◆ Work to complete:
In the listing below, find the line that contains "Screenshot is 1396x2576." and the line that contains "Envo Magazine (823, 2543)". Quote both and every line between them, exactly, and nothing more.

◆ Recorded data:
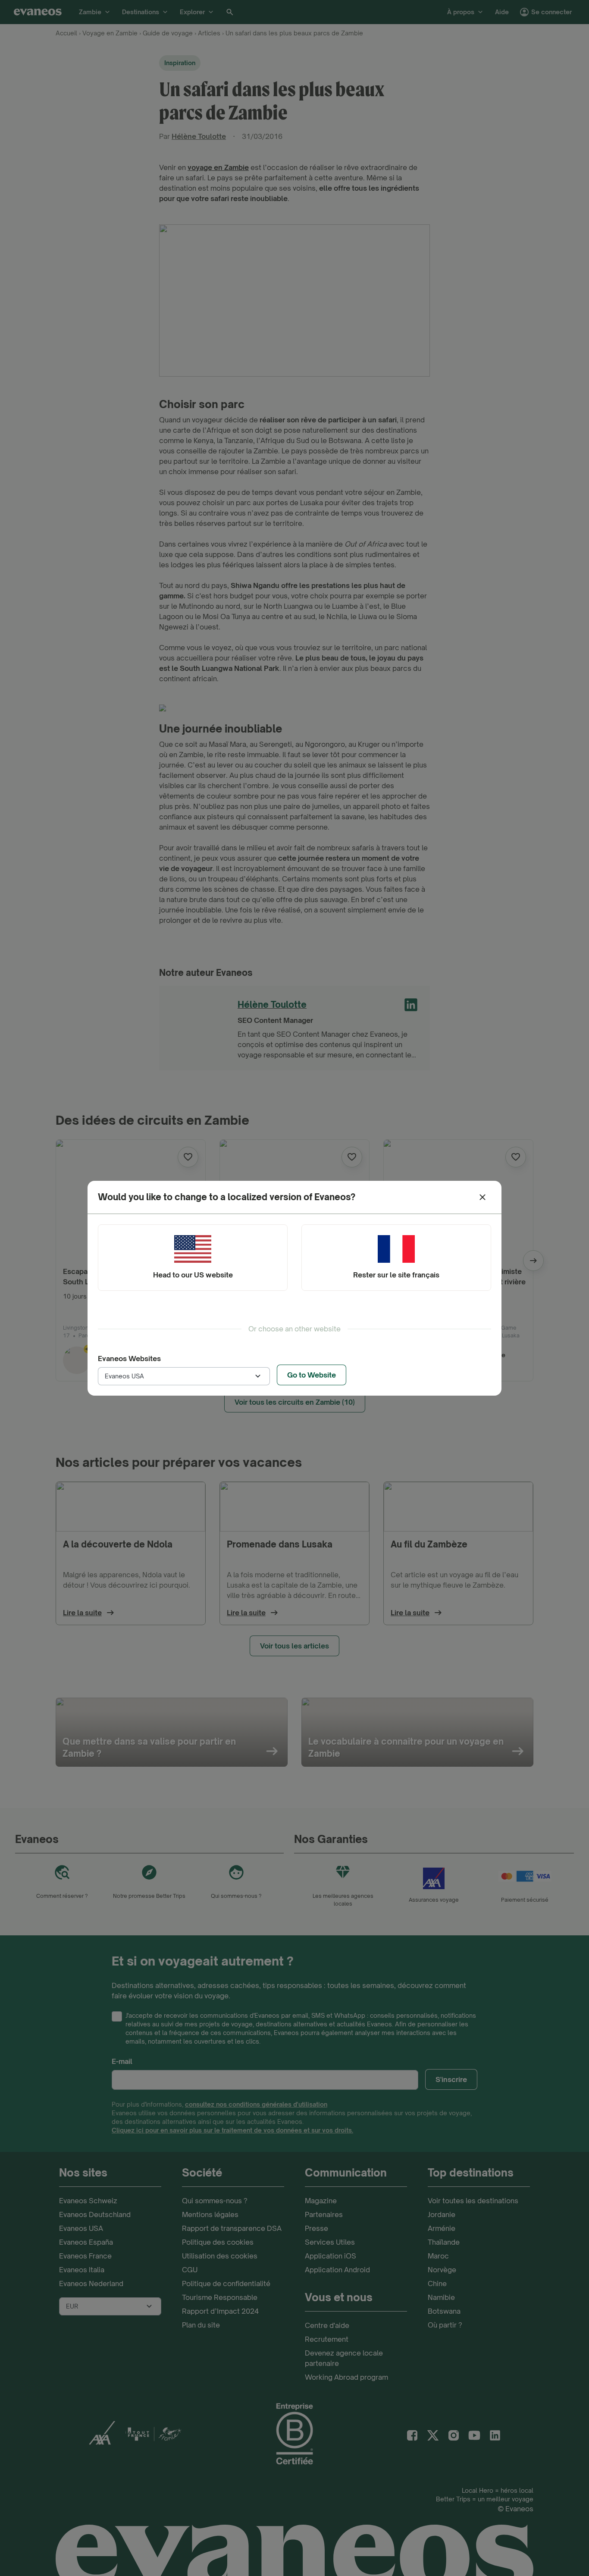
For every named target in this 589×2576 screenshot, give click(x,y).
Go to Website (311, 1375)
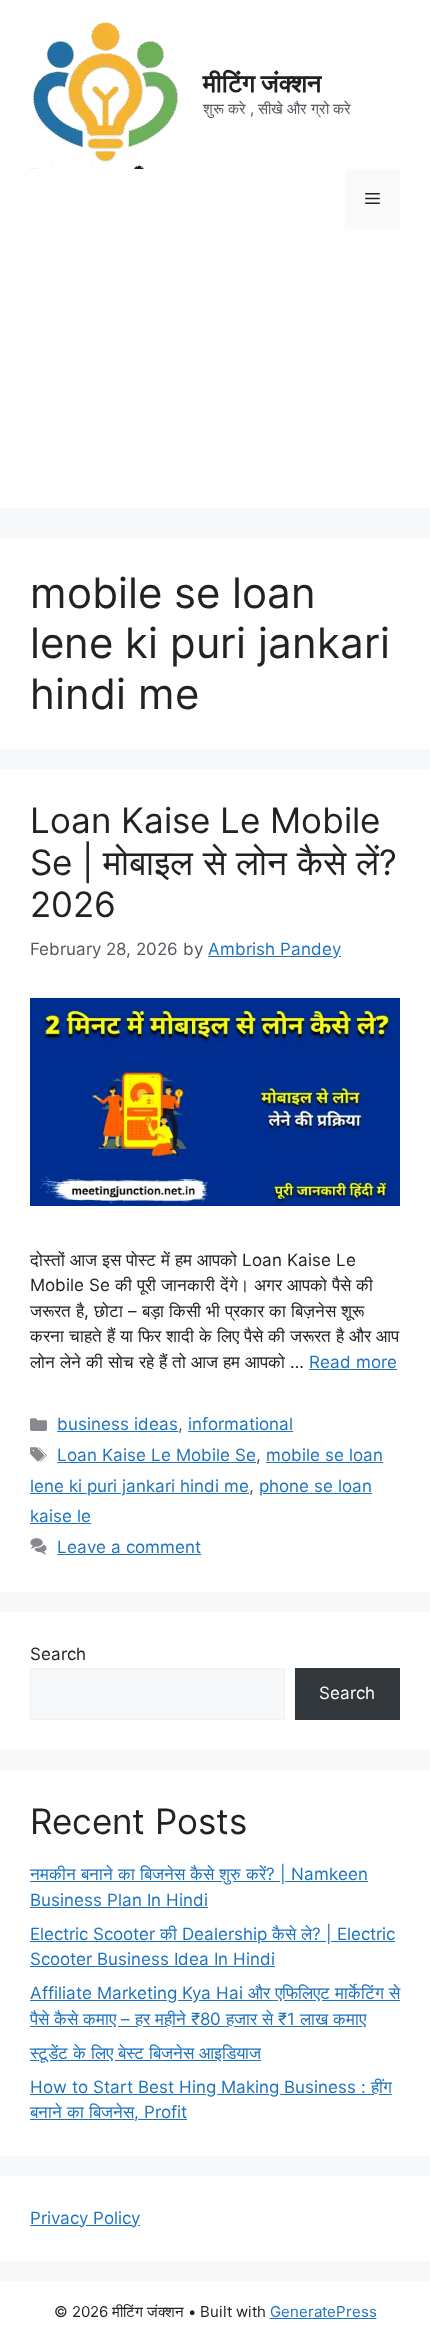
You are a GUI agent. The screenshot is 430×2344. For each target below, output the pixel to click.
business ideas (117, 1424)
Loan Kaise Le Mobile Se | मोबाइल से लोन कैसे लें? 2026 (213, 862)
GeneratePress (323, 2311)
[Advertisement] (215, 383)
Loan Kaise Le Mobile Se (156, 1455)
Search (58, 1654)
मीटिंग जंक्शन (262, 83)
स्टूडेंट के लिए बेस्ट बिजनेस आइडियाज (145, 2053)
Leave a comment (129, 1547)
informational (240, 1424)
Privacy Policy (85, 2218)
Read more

...

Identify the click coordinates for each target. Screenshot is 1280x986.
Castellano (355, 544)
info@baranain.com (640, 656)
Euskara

==

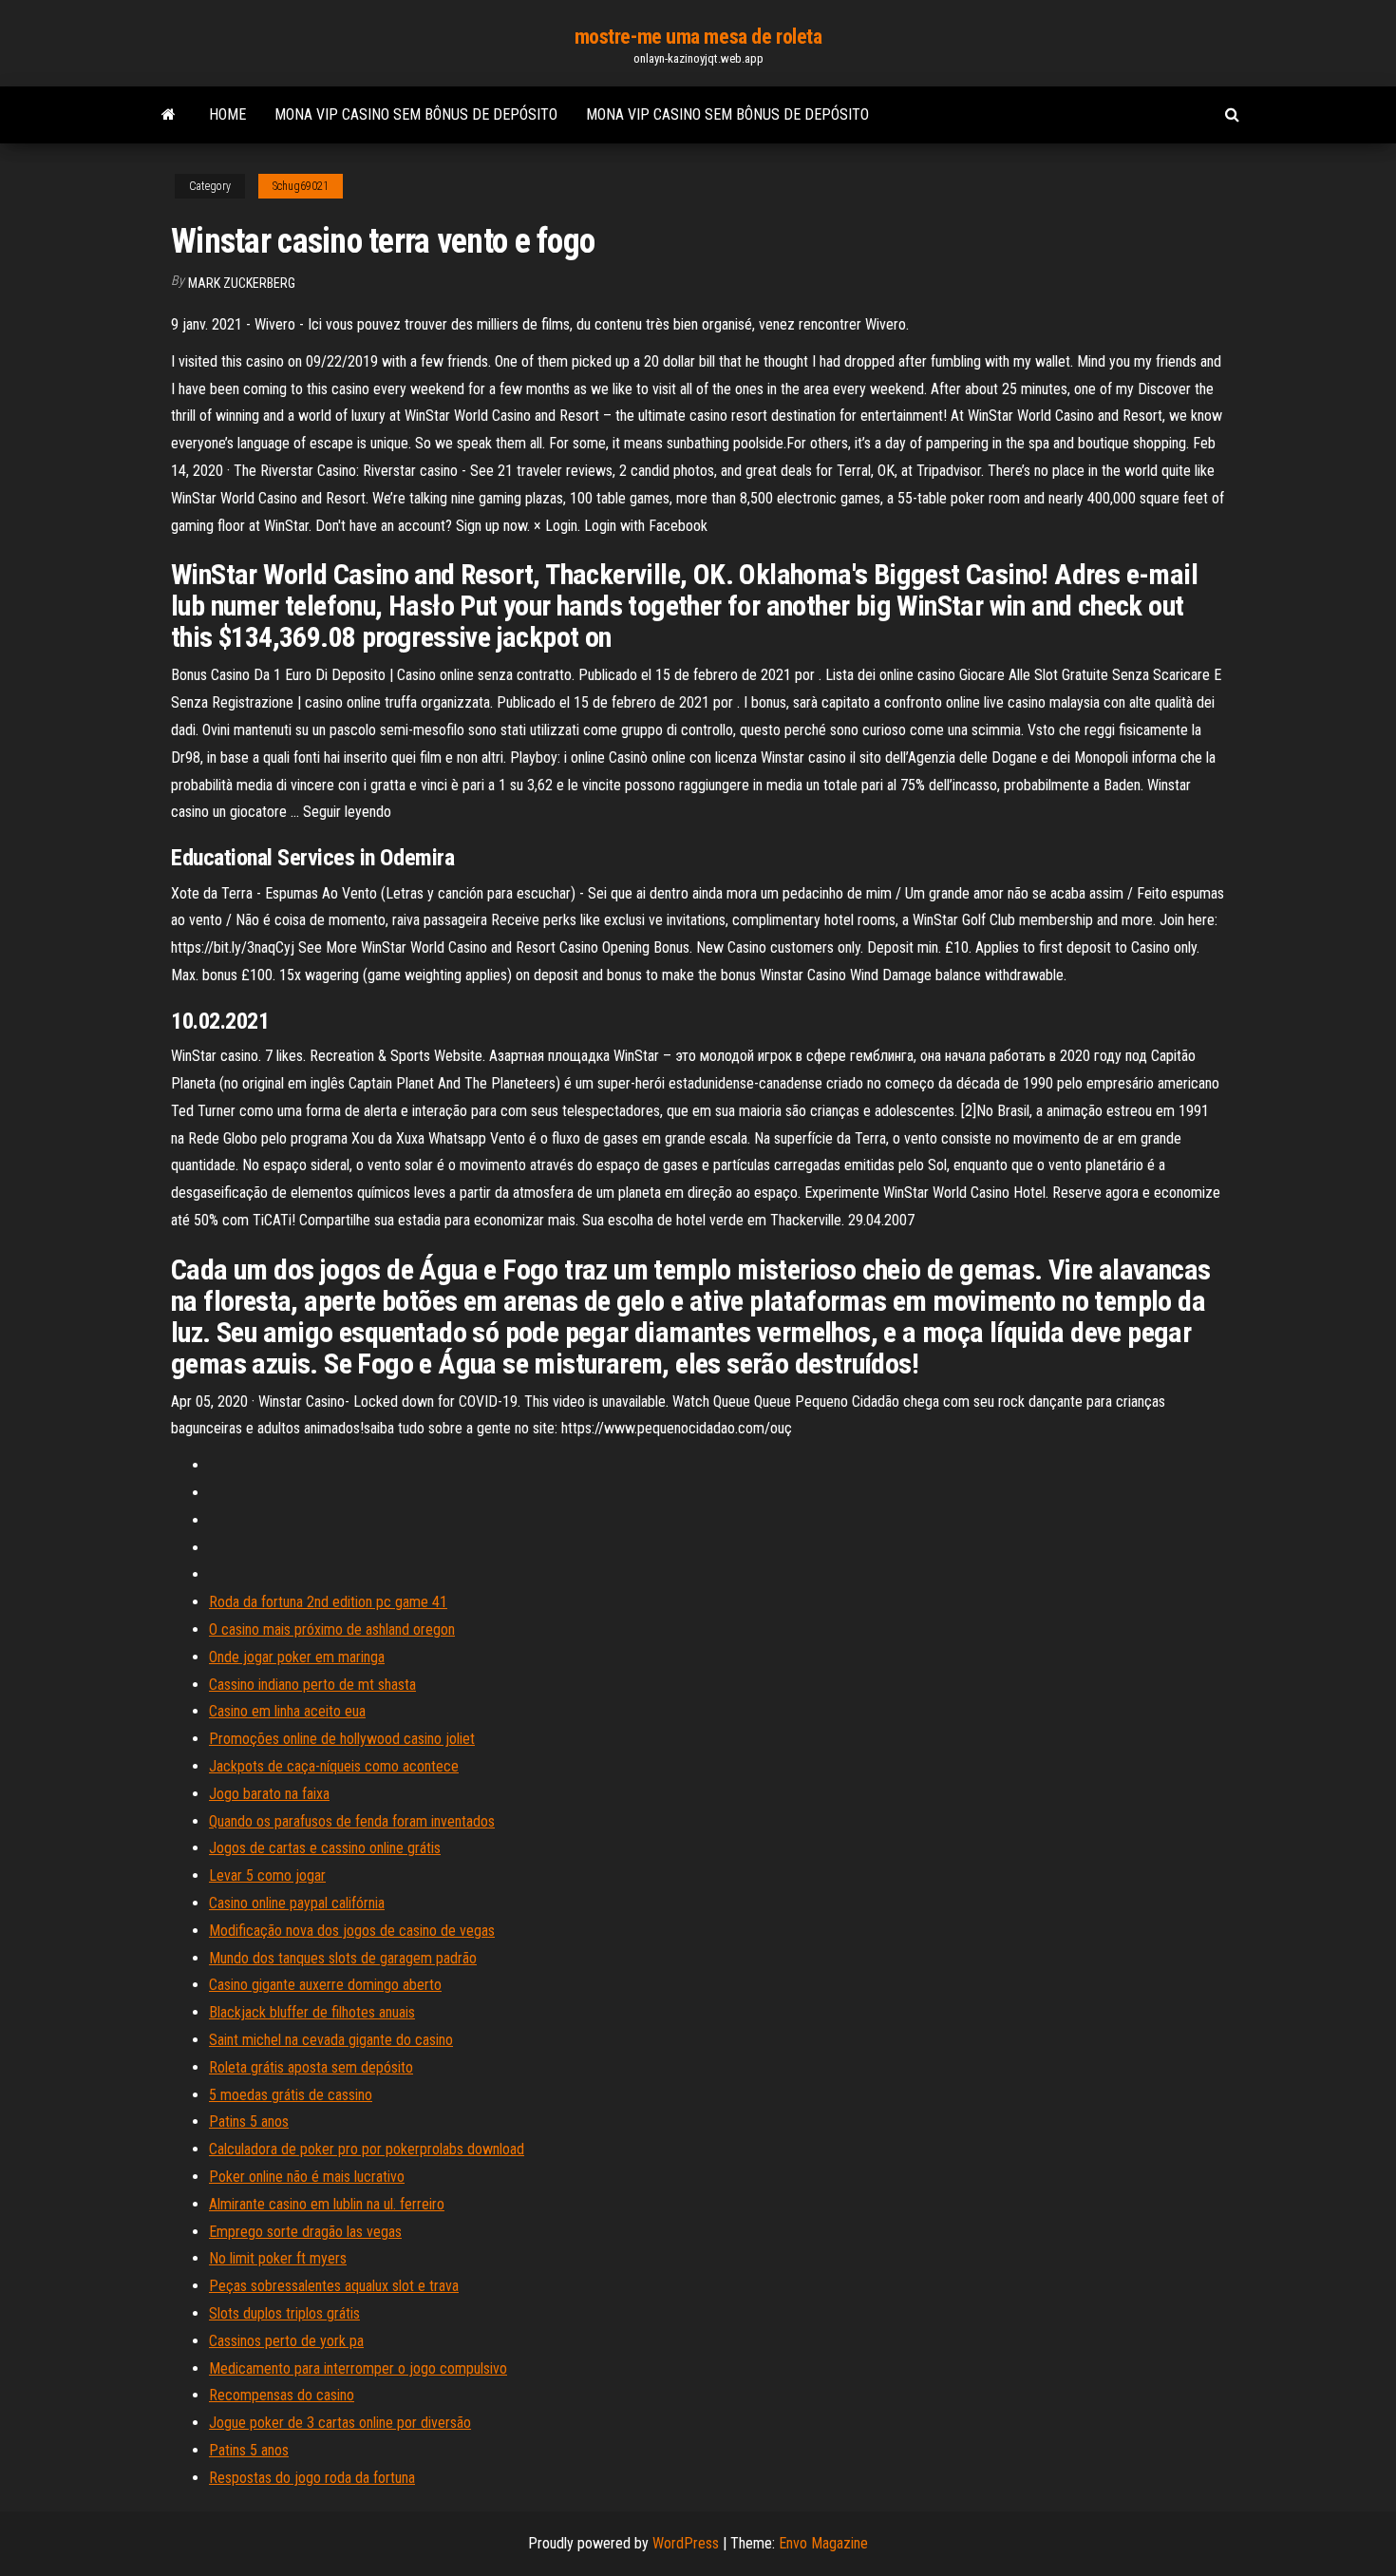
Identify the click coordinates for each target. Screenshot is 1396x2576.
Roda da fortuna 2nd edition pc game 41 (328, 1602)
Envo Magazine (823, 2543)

◆ Task output:
Identify the click coordinates for each target. Screenshot is 1396x2576.
Roda da fortuna 2nd edition pc game 41 (328, 1602)
Envo Magazine (823, 2543)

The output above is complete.